---------- DATA ----------

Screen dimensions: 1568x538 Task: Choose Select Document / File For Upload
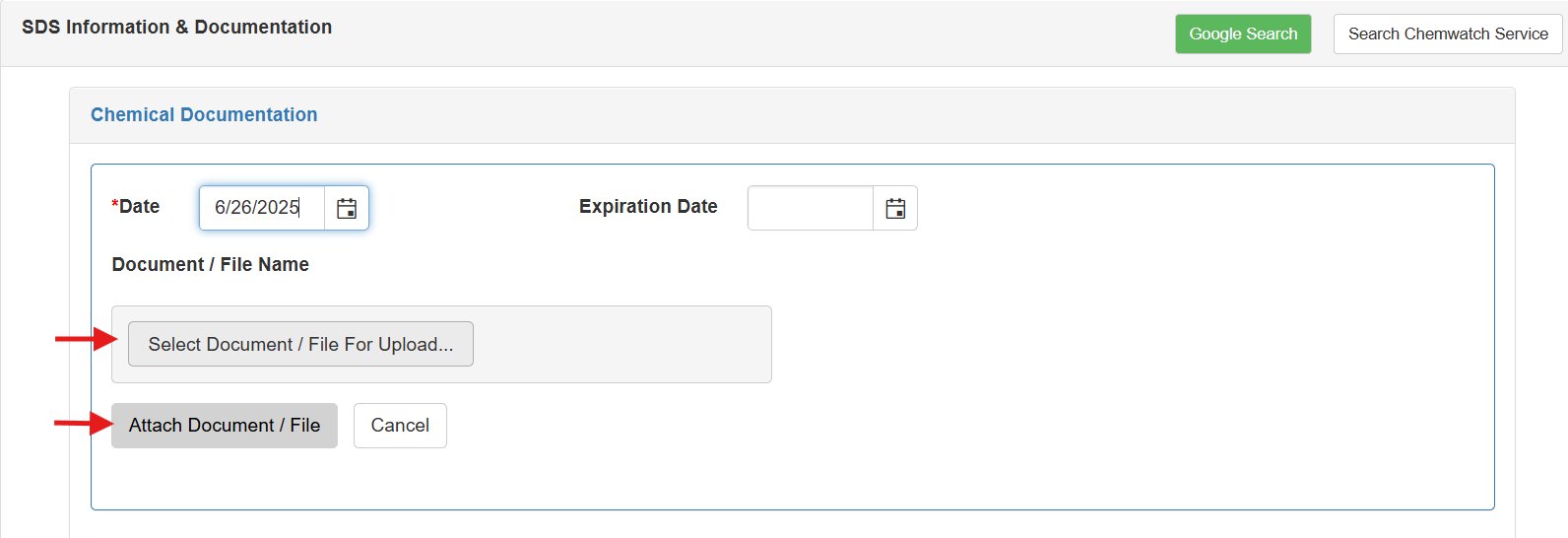300,344
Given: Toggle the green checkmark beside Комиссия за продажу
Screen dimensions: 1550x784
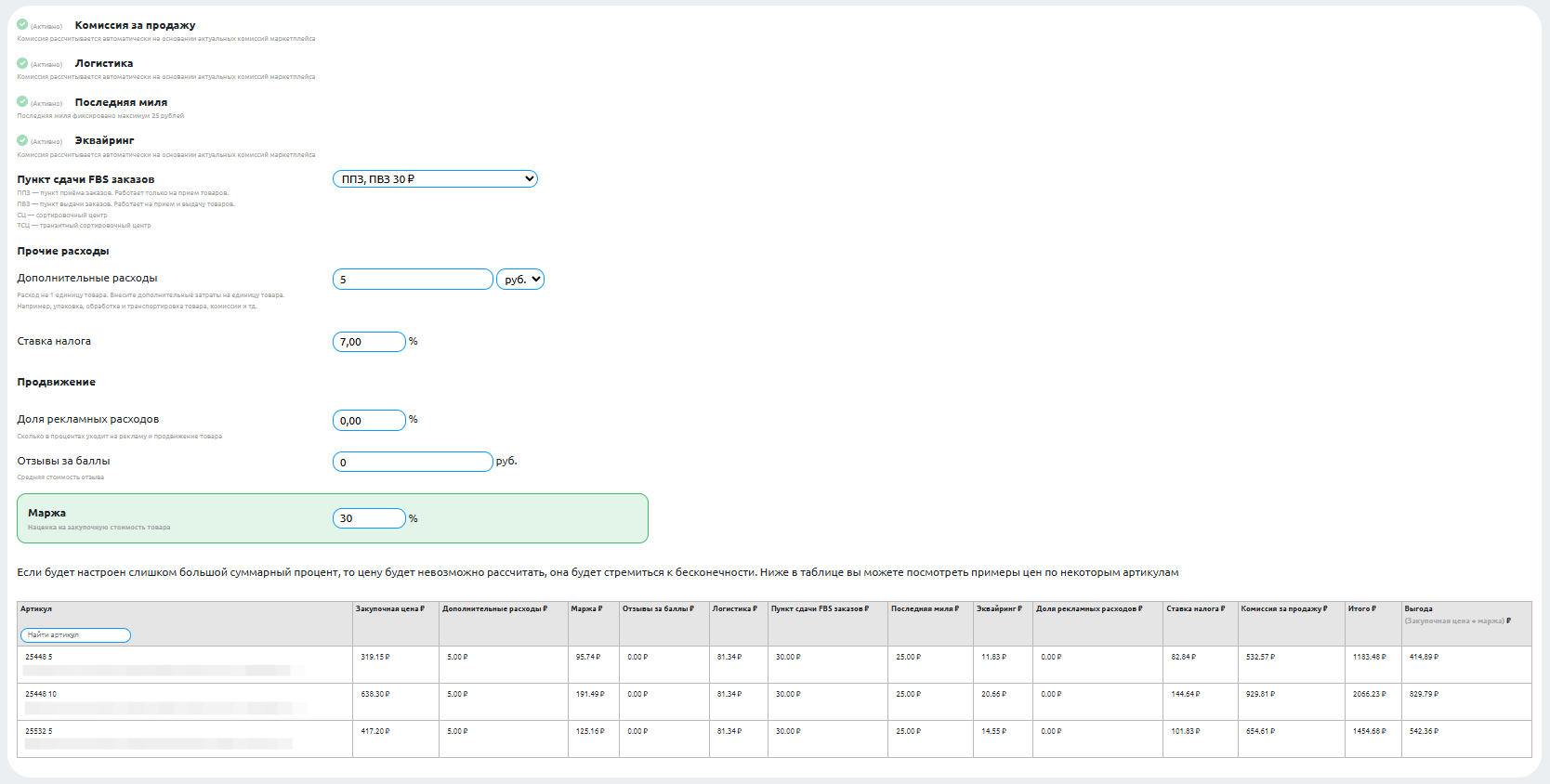Looking at the screenshot, I should coord(22,25).
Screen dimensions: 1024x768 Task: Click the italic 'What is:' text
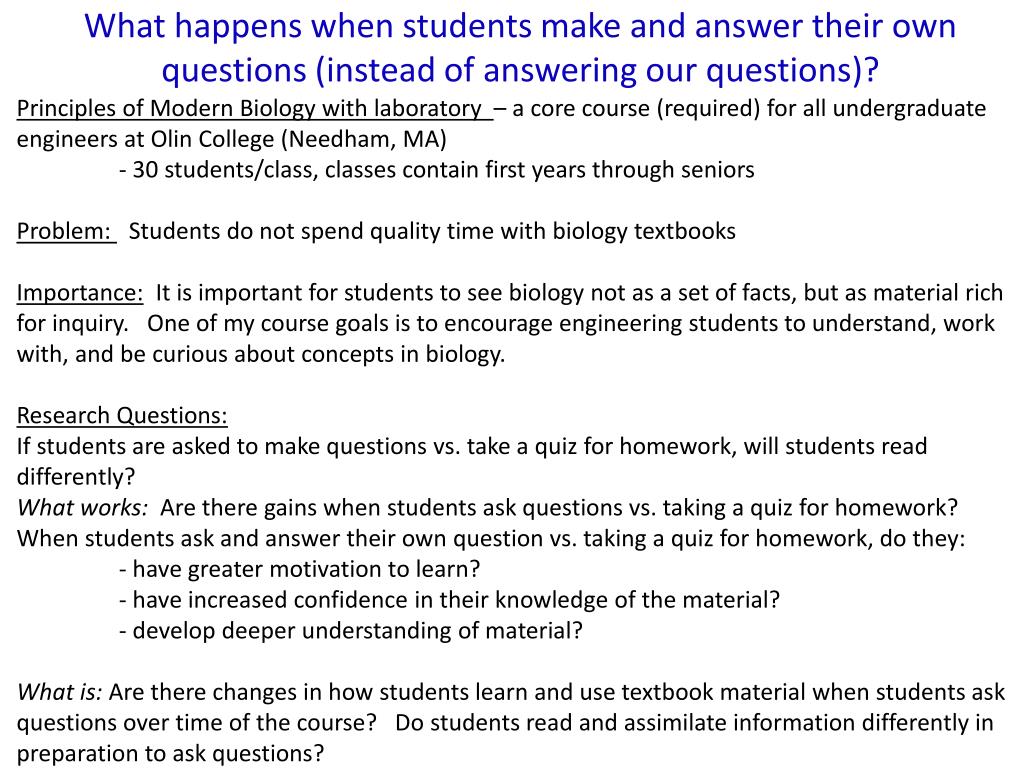[x=59, y=692]
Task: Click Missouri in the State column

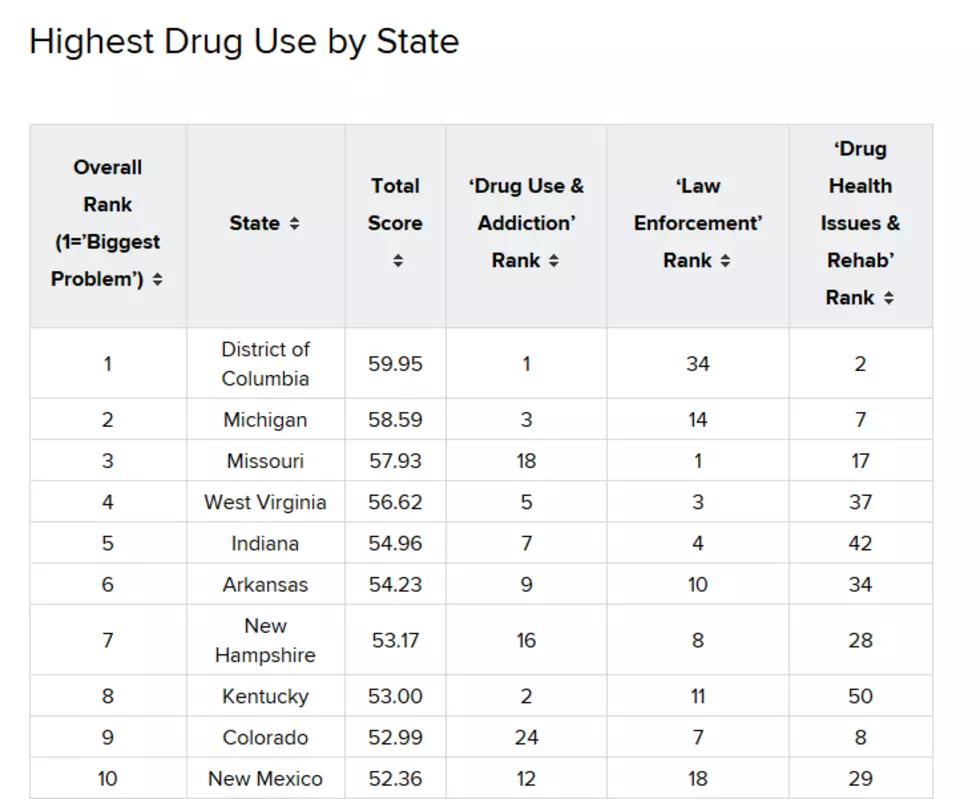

----------

EXERCISE GOAL –
Only the words belong in your copy: restate the data above exactly and leave the images out.

ANSWER SECTION –
Screen dimensions: 1568x538 Task: Choose Select Document / File For Upload
300,344
Given: Toggle the green checkmark beside Комиссия за продажу
Screen dimensions: 1550x784
Looking at the screenshot, I should coord(22,25).
Screen dimensions: 1024x768 Task: Click the italic 'What is:' text
[x=59, y=692]
Task: Click Missouri in the State column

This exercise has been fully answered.